- **Try it**: Find "You are a computer-use", then copy its line and every later line of the entries exactly through the end, leaving all pictures out.

(Collected data)
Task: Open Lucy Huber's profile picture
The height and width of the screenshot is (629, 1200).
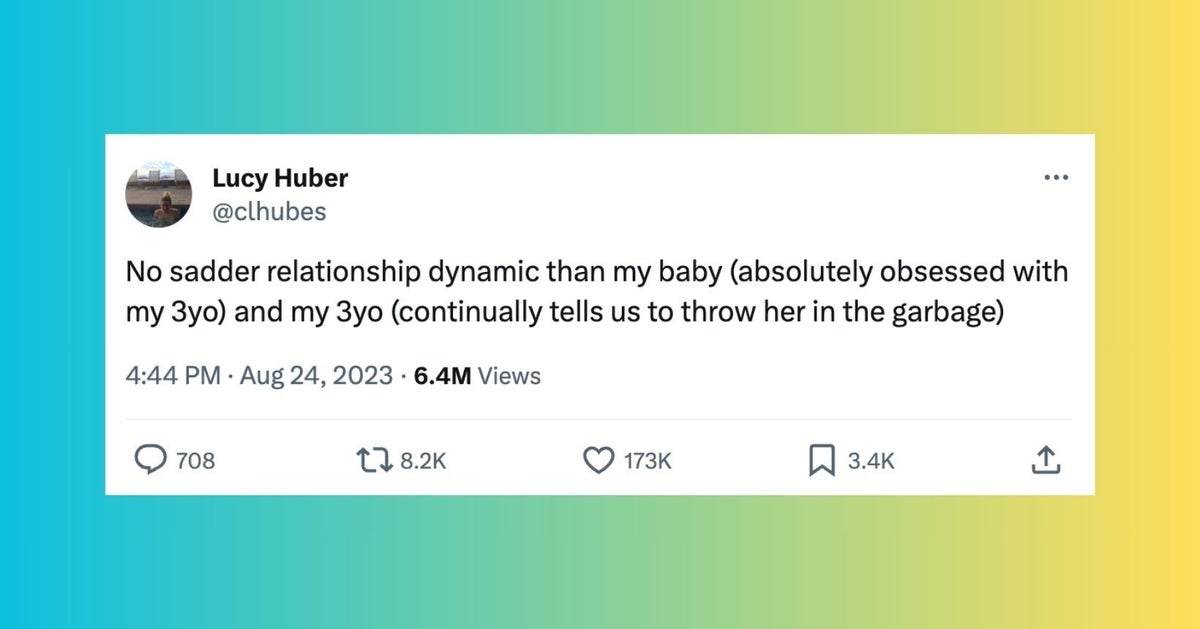Action: tap(158, 194)
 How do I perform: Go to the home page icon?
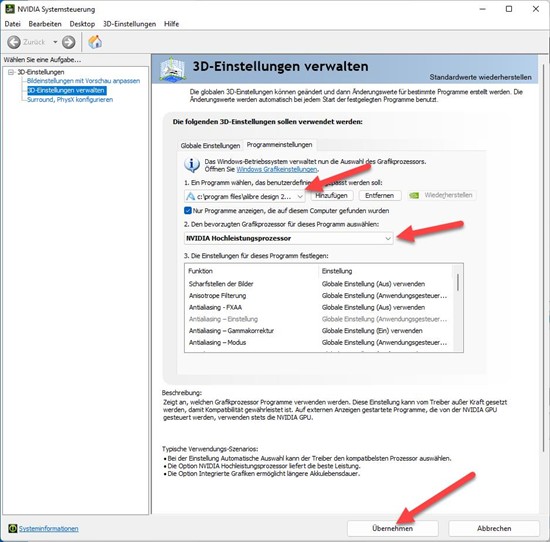pos(95,42)
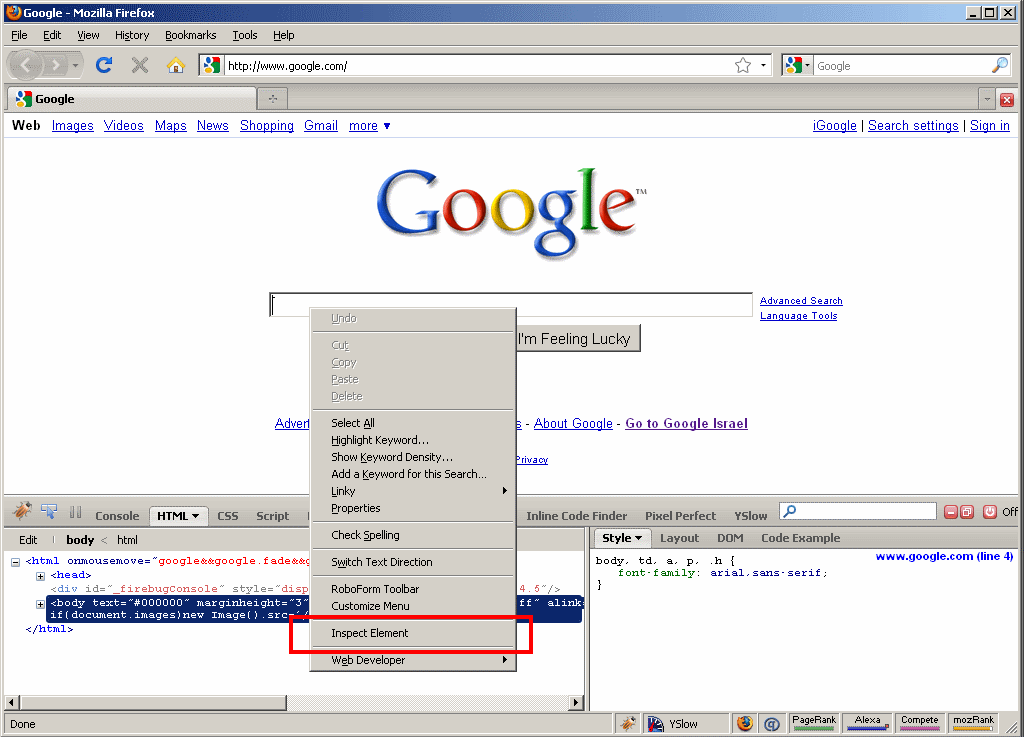Click the magnifier icon in the search box

click(x=999, y=66)
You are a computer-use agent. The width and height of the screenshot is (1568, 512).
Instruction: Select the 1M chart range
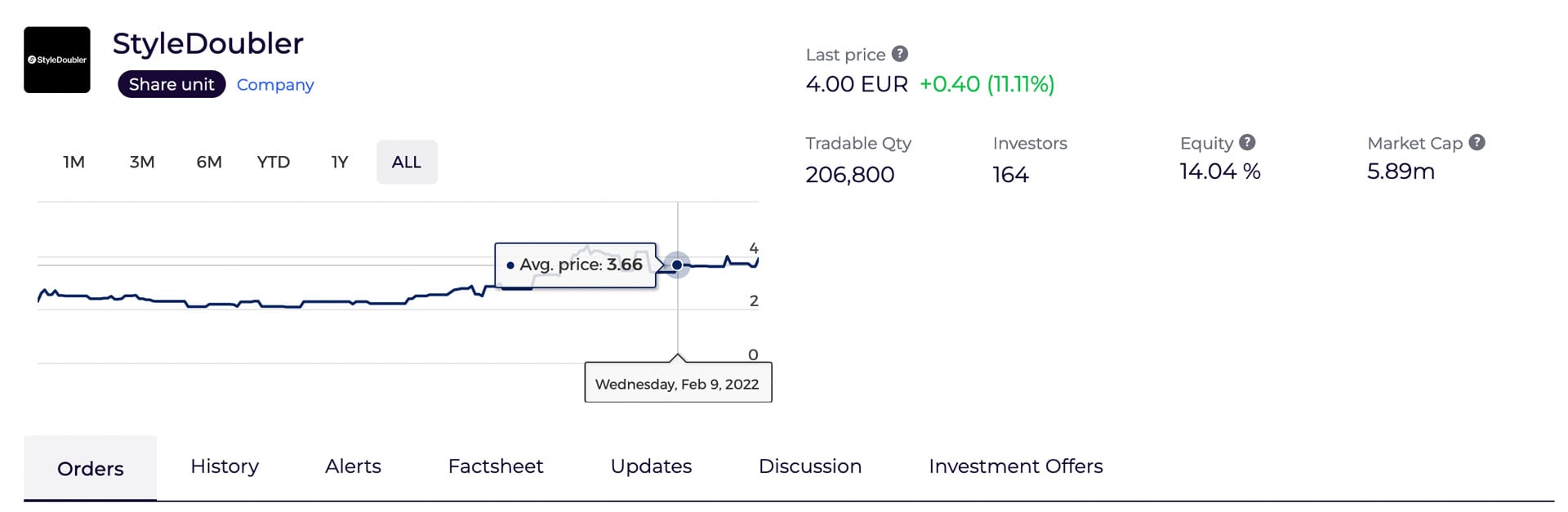click(x=74, y=162)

- **The completed task**:
You are a computer-use agent. The width and height of the screenshot is (1568, 512).
Instruction: Select the 1M chart range
click(x=74, y=162)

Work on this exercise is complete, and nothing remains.